Wednesday, April 20, 2011

AFTER $14 MILLION dollars and four years

AFTER $14 MILLION dollars and four years, our customers don't want to buy what we have? What a depressing statement from a VP of Sales. How many times can you afford to have a new product fail in the Nike Blazer High marketplace? How many customers can you afford to lose because you don't meet their needs?

Shortest time to market no longer cuts it, nor does lowest cost. And excellent customer service is now expected. As the old rules for achieving competitive advantage fade away, what can you do to secure customers and vanquish competitors?

The only true, sustainable competitive advantage is an intimate understanding of customer needs. You can develop such "clear customer insight" in many ways and use it to win profits and the loyalty of "savvy" customers.

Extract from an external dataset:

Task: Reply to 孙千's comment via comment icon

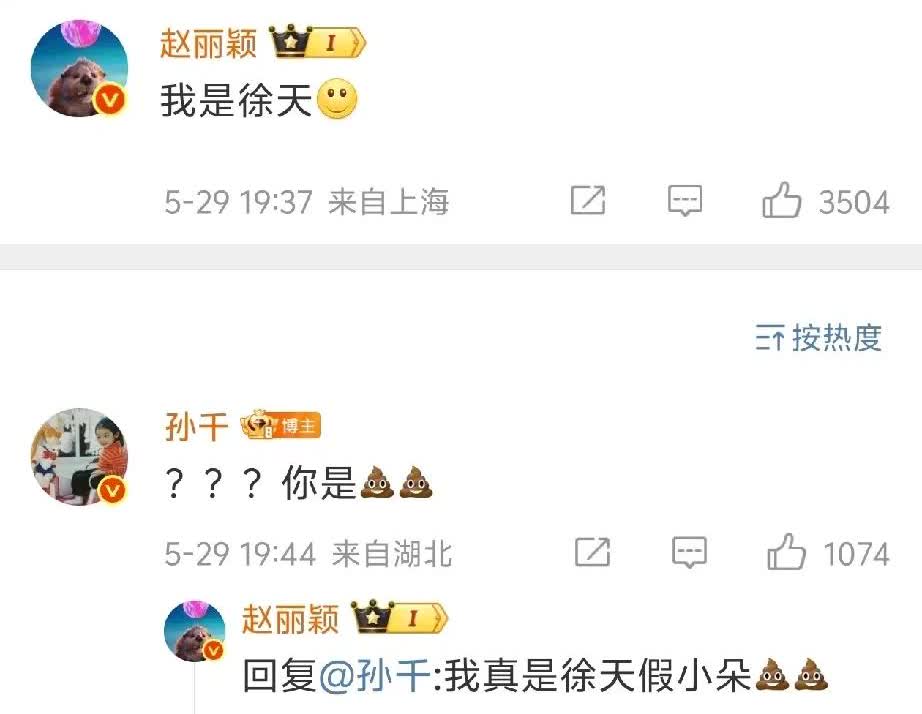Action: tap(689, 552)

Learn About Your Customers

Often, we attempt to understand our customers by employing approximations of customer needs and wants, such as third-party market research, anecdotal evidence from sales or service organizations, competitive activities, website tracking, and, worse, our own opinions. We need to go directly to the source, gathering real, direct customer insight that's accurate, current, and meaningful, and upon which we can bet our businesses.

Not every customer has something to offer. The 80/20 rule applies here: select the most valuable 20 percent of your customers according to an accepted metric such as strategic fit, gross revenue, gross margin, Nike Blazer Shoes,cost to support, or frequency of purchase, and cultivate long-term, two-way relationships with them. Ask them to share with you their candid opinions. Go visit them and observe the use of your product or service in actual environments.